To make storing and comparing configuration including secrets easy and simple.



You can easily output or display your configuration, even secret/secure values, without having to manually hash them or extract them.



## Feature Examples



Three main classes, `SecureString`, `SecureConnectionString`, and `SecureURL`.

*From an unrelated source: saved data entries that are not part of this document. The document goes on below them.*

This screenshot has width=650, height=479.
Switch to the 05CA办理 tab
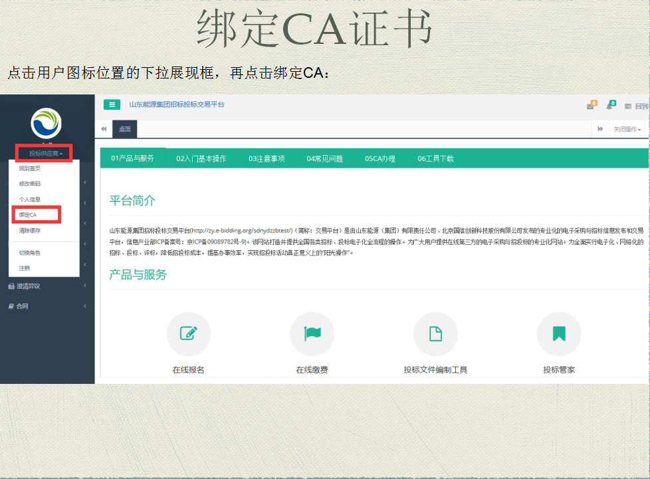[379, 158]

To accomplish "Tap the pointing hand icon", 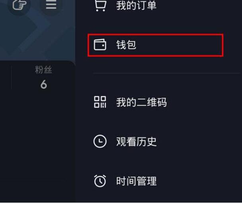I will point(19,5).
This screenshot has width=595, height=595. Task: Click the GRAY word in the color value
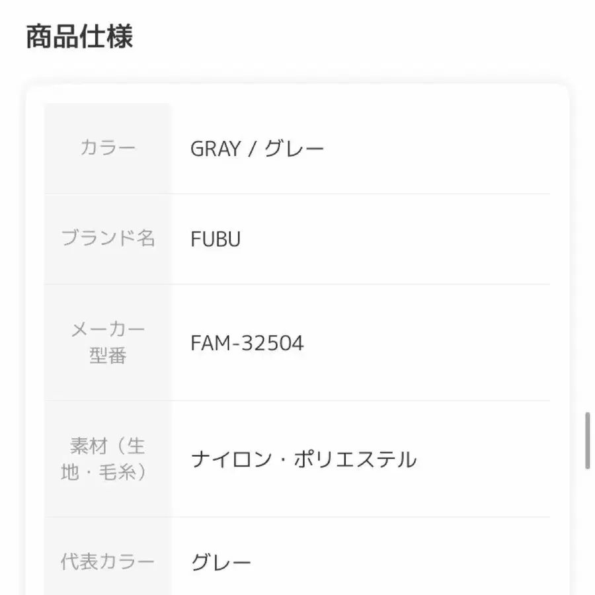pos(216,149)

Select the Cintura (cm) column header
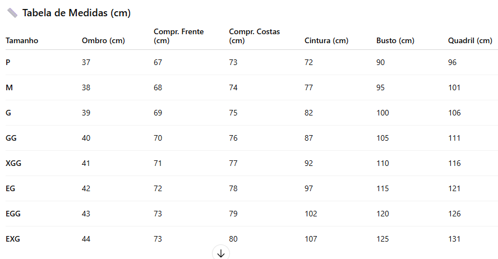[326, 40]
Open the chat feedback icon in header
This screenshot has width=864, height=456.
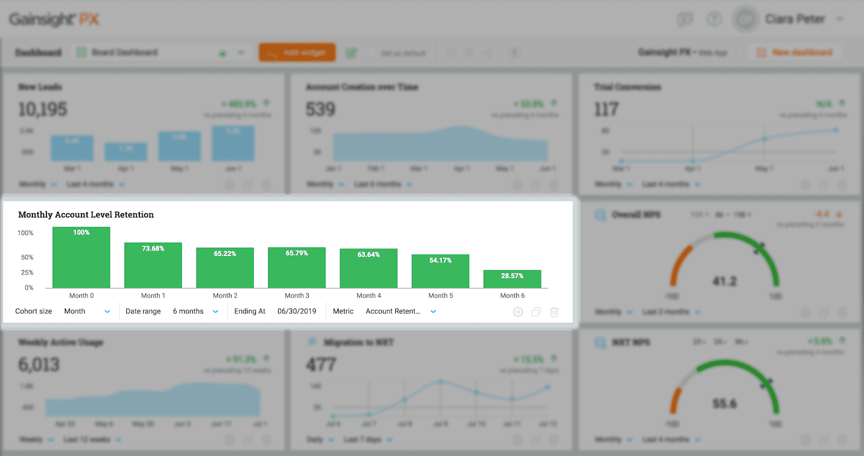coord(685,19)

See [readme examples](./examples/readme/src) for example source code.



- Handle strings.



```typescript

import { createFactory } from '@shellicar/core-config';



const factory = createFactory();

const secret = factory.string('myPassword123');



console.log(secret.toString()); 

// sha256:71d4ec024886c1c8e4707fb02b46fd568df44e77dd5055cadc3451747f0f2716



console.log(JSON.stringify({ secret }));

// {"secret":"sha256:71d4ec024886c1c8e4707fb02b46fd568df44e77dd5055cadc3451747f0f2716"}

```



- Handle connection strings (`Key=Value[;Key=Value...]`).



```typescript

import { createFactory } from '@shellicar/core-config';



const factory = createFactory();

const conn = factory.connectionString('Server=myserver;Password=myPassword123');

console.log(conn.toString());

// Server=myserver;Password=sha256:71d4ec024886c1c8e4707fb02b46fd568df44e77dd5055cadc3451747f0f2716



// Custom secret keys

console.log(factory.connectionString('Server=myserver;SuperSecretKey=myPassword123', ['SuperSecretKey']));

// {

//   Server: 'myserver',

//   SuperSecretKey: 'sha256:71d4ec024886c1c8e4707fb02b46fd568df44e77dd5055cadc3451747f0f2716'

// }

```



- Handle URLs with passwords.information:



```typescript

import { createFactory } from '@shellicar/core-config';



const factory = createFactory();

const url = new URL('https://user:myPassword123@example.com?key=value');

const secureUrl = factory.url(url);



console.log(secureUrl.toString());

// https://user:sha256%3A71d4ec024886c1c8e4707fb02b46fd568df44e77dd5055cadc3451747f0f2716@example.com/?key=value



console.log(secureUrl);

// {

//   href: 'https://user@example.com/',

//   password: 'sha256:71d4ec024886c1c8e4707fb02b46fd568df44e77dd5055cadc3451747f0f2716',

//   searchParams: { key: 'value' }

// }

```



- Use HMAC.



```ts

import { createFactory } from '@shellicar/core-config';



const factory = createFactory({ secret: 'mySecret' });

const secret = factory.string('myPassword123');



console.log(secret.toString()); 

// sha256:71d4ec024886c1c8e4707fb02b46fd568df44e77dd5055cadc3451747f0f2716



console.log(JSON.stringify({ secret }));

// {"secret":"sha256:71d4ec024886c1c8e4707fb02b46fd568df44e77dd5055cadc3451747f0f2716"}

```



### Default Secure Keys



For a list of default secure keys for connection strings, see [defaults.ts](./packages/core-config/src/defaults.ts).



### Secure Output



All secure types implement proper toString(), toJSON(), and inspect() methods to ensure sensitive data is never accidentally exposed through logs or serialisation.



### Real World Example



Using with Zod for environment variable validation:



```typescript

import { env } from 'node:process';

import { createFactory } from '@shellicar/core-config';

import { z } from 'zod';



const factory = createFactory();



const envSchema = z.object({

  // MongoDB connection string with username/password

  MONGODB_URL: z.url().transform((x) => factory.url(new URL(x))),



  // API key for external service

  API_KEY: z

    .string()

    .min(1)

    .transform((x) => factory.string(x)),



  // SQL Server connection string

  SQL_CONNECTION: z.string().transform((x) => factory.connectionString(x)),

});



// Parse environment variables

const config = envSchema.parse(env);



// Values are now strongly typed and secured

console.log(config.MONGODB_URL.toString());

// mongodb://myuser:sha256%3A...@mongodb.example.com/



console.log(config.API_KEY.toString());

// sha256:...



console.log(config.SQL_CONNECTION.toString());

// Server=myserver;Database=mydb;User Id=admin;Password=sha256:...

```



All sensitive values are automatically hashed in logs and serialisation, while still being accessible via the `secretValue` property when needed.